A week after he was discharged from Tygerberg Hospital, he says, he went to open a case at Hermanus Police Station. The police took his statement and said a case had already been opened for all those injured by police during the protests.

Dyani was one of several people seriously injured during the protests, which centred on a controversial land deal in neighbouring Schulphoek. On 24 July 2018, at a meeting with Police Minister Bheki Cele, Zwelihle residents presented about 60 injured people, including Dyani, an 11-year-old child with an arm in a sling, an old man whose leg was in a plaster cast, and two other people with eye injuries. Cele promised to send IPID to investigate the injuries. During the meeting the leaders told the minister that other injured people were still in hospital.

Dyani said IPID did interview him in 2018. They told him police had to open individual cases for all people injured during the protest and took a new statement from him. “They promised to open a case on my behalf and send the case number to my phone. But I never received the case number,” he said.

GroundUp contacted Acting National Spokesperson for IPID Sontaga Seisa by email and text message on 18 March, and then on several later occasions, but he did not respond until 31 March, when he said via WhatsApp that IPID was investigating the case but no arrest had been made yet.

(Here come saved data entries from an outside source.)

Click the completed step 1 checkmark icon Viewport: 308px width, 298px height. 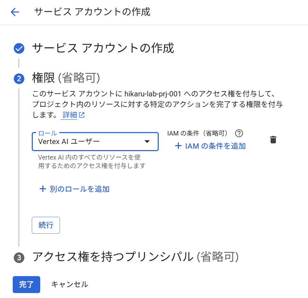[x=19, y=48]
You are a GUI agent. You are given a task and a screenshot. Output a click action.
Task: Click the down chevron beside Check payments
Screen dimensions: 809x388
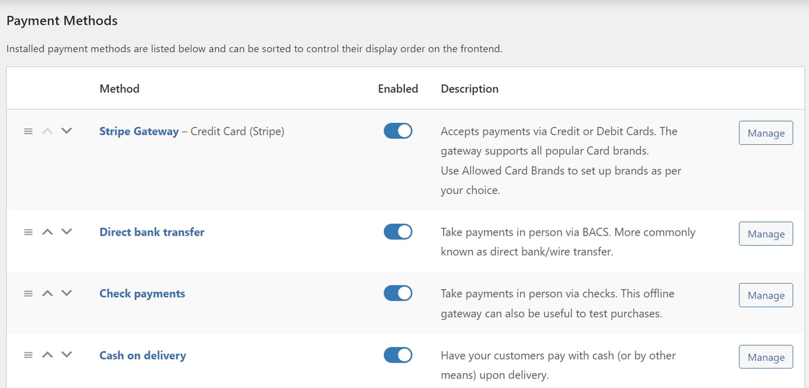(67, 293)
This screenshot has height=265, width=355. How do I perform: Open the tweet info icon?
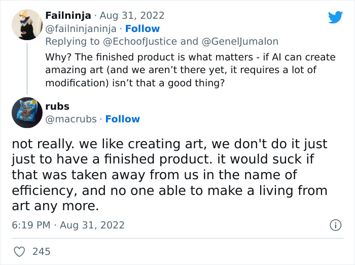335,225
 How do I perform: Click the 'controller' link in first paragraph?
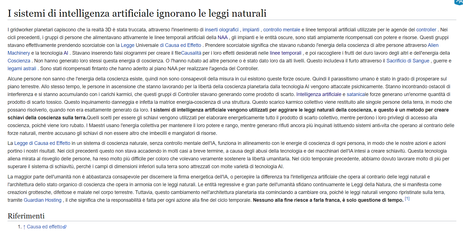coord(426,30)
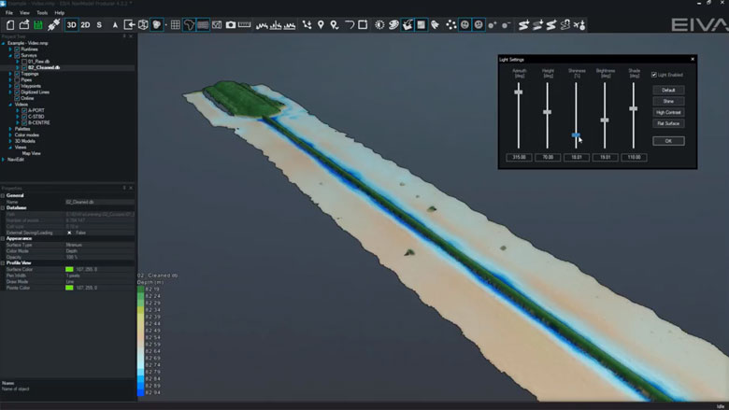Toggle the Pipes checkbox in tree
The width and height of the screenshot is (729, 410).
pyautogui.click(x=16, y=79)
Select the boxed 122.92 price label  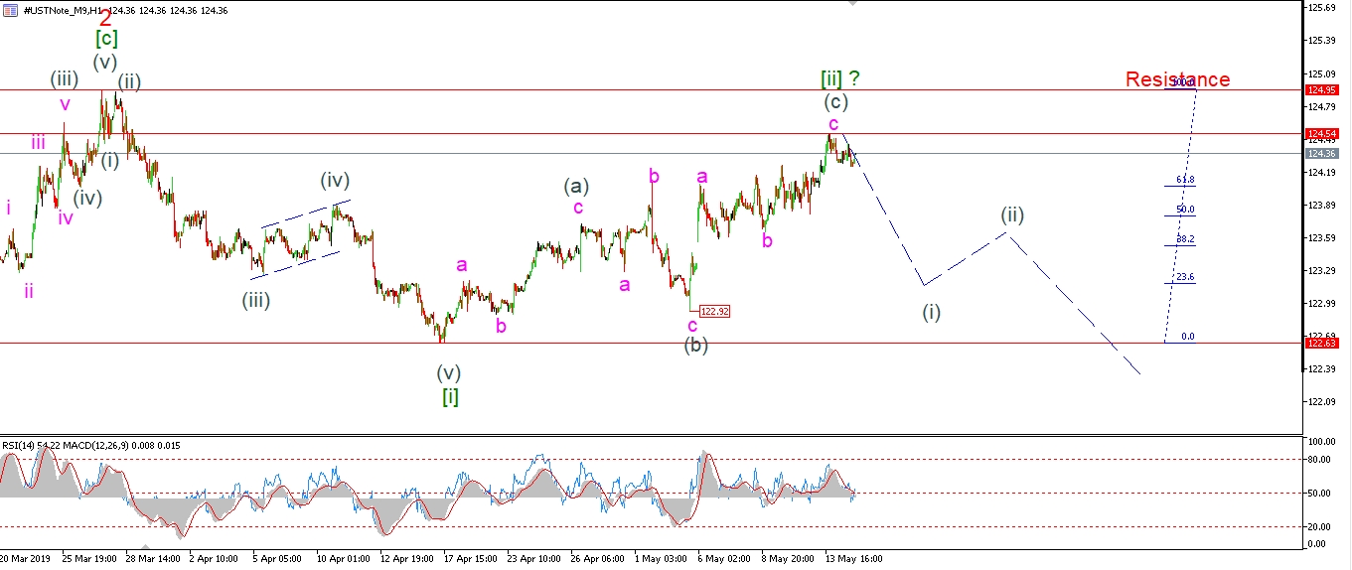[714, 311]
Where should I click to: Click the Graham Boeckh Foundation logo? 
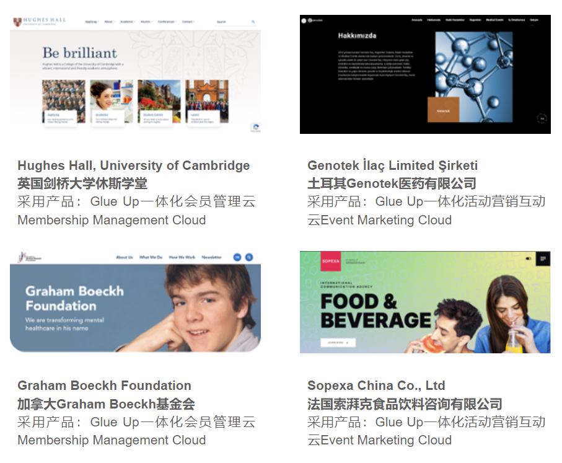(30, 257)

“A senior manager has been allocated to be the lead investigator. Up to so far we interviewed and obtained 38 persons. Due to the magnitude of this matter we cannot anticipate as to when our investigation will be concluded,” said Seisa.​​​​​​​

Before he lost his sight, Dyani was working as a carpenter and playing music gigs part-time. He has a three-year-old son who is staying with the child’s mother. He rents a shack for R600 which he shares with his two unemployed siblings and lives on a monthly disability grant of R1,860.

Heidi Volkwyn, spokesperson for The League of Friends of the Blind (LOFOB), told GroundUp that Dyani had completed a three months basic rehabilitation programme in March this year at LOFOB residential facility in Grassy Park. “In our exit interview he indicated that he is satisfied with the skills gained thus far and is leaving to pursue a marketing course in Worcester,” she said.